The Lung Sin waterhole at Kaeng Krachan national park is a great spot to see and photograph many species of birds that visit to feed, drink and bathe but it is also worth talking about the species of mammals which are regular visitors too. I recently spent an afternoon at the Lung Sin waterhole with Frank Conjaerts from The Netherlands where we had a great afternoon watching many of the regular visitors including highlights such as Large Scimitar Babbler, Kalij Pheasant, Bar-backed Partridge and Scaly-breasted Partridge; these birds are well-known to appear here and highly anticipated by birders, but what perhaps is less expected by most visitors is the number of small mammals that they also see; the Indochinese Ground Squirrel that I have used to introduce this post is one of the regular visitors, although I do not see it every time I visit Lung Sin waterhole.
The undoubted mammals highlight are the Lesser Mouse Deer that regularly visit to drink and eat at the waterhole. This mammal is extremely shy and difficult to see in the forest so it is a treat to see them at close range at this spot. On my recent visit one individual even entered the hide which was occupied by photographers!

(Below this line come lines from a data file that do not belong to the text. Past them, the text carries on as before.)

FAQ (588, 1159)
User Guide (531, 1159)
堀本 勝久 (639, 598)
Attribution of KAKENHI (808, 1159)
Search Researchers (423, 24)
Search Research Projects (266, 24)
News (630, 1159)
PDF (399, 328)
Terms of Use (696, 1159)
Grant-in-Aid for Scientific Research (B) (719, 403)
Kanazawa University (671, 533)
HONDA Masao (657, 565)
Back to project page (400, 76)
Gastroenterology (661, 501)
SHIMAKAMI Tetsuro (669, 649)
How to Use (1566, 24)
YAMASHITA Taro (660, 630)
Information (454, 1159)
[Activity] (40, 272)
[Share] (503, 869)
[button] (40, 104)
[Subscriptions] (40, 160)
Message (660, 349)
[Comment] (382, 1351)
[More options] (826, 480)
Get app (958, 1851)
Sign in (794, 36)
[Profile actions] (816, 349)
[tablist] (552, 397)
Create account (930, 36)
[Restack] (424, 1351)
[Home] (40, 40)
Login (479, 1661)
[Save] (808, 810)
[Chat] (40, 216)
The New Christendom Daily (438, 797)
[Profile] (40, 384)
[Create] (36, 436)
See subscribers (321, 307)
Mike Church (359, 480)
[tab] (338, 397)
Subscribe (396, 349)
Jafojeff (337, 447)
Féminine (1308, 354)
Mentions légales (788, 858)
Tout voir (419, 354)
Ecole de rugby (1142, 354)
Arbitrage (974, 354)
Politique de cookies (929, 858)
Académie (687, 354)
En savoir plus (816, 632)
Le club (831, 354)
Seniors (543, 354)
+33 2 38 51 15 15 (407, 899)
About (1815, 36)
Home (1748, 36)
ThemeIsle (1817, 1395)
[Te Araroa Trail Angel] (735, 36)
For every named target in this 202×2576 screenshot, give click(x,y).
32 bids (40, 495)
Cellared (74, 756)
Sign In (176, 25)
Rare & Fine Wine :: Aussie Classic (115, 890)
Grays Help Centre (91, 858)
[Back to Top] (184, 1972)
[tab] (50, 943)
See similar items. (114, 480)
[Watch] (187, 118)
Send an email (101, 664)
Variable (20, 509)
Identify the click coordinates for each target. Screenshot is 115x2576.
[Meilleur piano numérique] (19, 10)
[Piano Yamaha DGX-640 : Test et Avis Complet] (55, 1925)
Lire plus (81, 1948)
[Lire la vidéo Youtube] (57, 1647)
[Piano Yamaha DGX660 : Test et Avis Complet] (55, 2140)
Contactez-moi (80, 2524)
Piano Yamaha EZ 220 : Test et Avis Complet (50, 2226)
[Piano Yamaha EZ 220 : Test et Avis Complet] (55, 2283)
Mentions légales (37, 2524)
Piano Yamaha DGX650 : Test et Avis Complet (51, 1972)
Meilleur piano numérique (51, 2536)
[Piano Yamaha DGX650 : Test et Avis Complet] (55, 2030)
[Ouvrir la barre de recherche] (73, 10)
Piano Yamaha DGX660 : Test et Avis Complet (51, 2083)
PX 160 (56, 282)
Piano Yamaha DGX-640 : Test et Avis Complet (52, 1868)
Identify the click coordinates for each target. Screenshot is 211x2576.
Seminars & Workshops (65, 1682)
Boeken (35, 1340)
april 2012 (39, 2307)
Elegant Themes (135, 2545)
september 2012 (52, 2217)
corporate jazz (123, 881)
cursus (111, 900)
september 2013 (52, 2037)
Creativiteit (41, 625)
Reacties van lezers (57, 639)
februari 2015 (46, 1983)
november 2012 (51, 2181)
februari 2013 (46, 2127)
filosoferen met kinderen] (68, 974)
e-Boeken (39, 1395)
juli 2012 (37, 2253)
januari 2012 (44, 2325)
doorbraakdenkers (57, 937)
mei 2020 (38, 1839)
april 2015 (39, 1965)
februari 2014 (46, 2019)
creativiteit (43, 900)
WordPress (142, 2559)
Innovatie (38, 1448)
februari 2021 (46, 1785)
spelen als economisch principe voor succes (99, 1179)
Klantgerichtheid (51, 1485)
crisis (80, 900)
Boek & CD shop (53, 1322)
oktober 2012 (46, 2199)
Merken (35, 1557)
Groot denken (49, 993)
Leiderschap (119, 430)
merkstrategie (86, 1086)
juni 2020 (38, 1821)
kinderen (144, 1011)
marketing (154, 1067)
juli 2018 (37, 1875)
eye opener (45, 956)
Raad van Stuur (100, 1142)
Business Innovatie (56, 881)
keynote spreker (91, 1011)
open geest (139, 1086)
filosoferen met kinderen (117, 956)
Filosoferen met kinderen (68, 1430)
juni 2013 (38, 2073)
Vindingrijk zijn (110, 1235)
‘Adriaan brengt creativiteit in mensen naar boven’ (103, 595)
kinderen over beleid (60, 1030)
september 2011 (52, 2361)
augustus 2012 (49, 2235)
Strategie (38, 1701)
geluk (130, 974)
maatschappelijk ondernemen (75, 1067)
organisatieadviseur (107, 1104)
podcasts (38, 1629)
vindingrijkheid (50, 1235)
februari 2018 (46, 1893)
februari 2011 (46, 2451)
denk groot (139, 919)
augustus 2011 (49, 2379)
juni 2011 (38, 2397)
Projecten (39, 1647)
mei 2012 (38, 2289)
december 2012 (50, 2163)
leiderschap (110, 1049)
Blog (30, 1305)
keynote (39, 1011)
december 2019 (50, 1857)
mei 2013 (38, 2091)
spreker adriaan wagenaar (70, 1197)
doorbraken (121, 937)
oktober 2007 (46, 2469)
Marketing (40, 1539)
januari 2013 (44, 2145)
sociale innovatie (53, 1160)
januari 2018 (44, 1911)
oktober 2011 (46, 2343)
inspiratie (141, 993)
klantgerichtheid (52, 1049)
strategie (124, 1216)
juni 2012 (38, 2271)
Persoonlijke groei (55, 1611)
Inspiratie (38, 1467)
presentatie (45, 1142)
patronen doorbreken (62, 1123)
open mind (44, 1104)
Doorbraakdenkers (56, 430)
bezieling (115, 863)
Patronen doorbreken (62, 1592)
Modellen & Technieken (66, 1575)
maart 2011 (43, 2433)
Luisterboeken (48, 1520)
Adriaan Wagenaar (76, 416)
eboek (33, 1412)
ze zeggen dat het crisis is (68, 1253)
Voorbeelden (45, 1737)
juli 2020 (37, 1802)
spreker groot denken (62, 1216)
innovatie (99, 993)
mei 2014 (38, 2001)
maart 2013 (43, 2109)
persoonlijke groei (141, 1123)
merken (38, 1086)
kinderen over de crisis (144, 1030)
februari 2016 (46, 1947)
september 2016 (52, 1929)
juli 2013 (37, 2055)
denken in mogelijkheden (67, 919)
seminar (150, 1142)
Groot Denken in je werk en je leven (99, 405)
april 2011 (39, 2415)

Grey-bellied Squirrel visits the waterhole in quite large numbers and at times they can be annoying to birders as they can often cause a commotion that scares the birds away.
Western Striped Squirrel is a cute little mammal which resembles a chipmunk. This is a frequent visitor to the waterhole and sometimes 6 or more can be seen at the same time. They are very acrobatic and can make some impressive leaps from a standing start.
Perhaps the most curious of the 5 species of mammal that one can hope to see at Lung Sin waterhole is this Northern Treeshrew. It is not related to shrews as far as I know but I imagine the name was given to it because of its passing resemblance to a shrew. Many people forget to even look at this creature, just dismissing it as a squirrel, but it is a species of mammal that is fairly difficult to see well in the forest.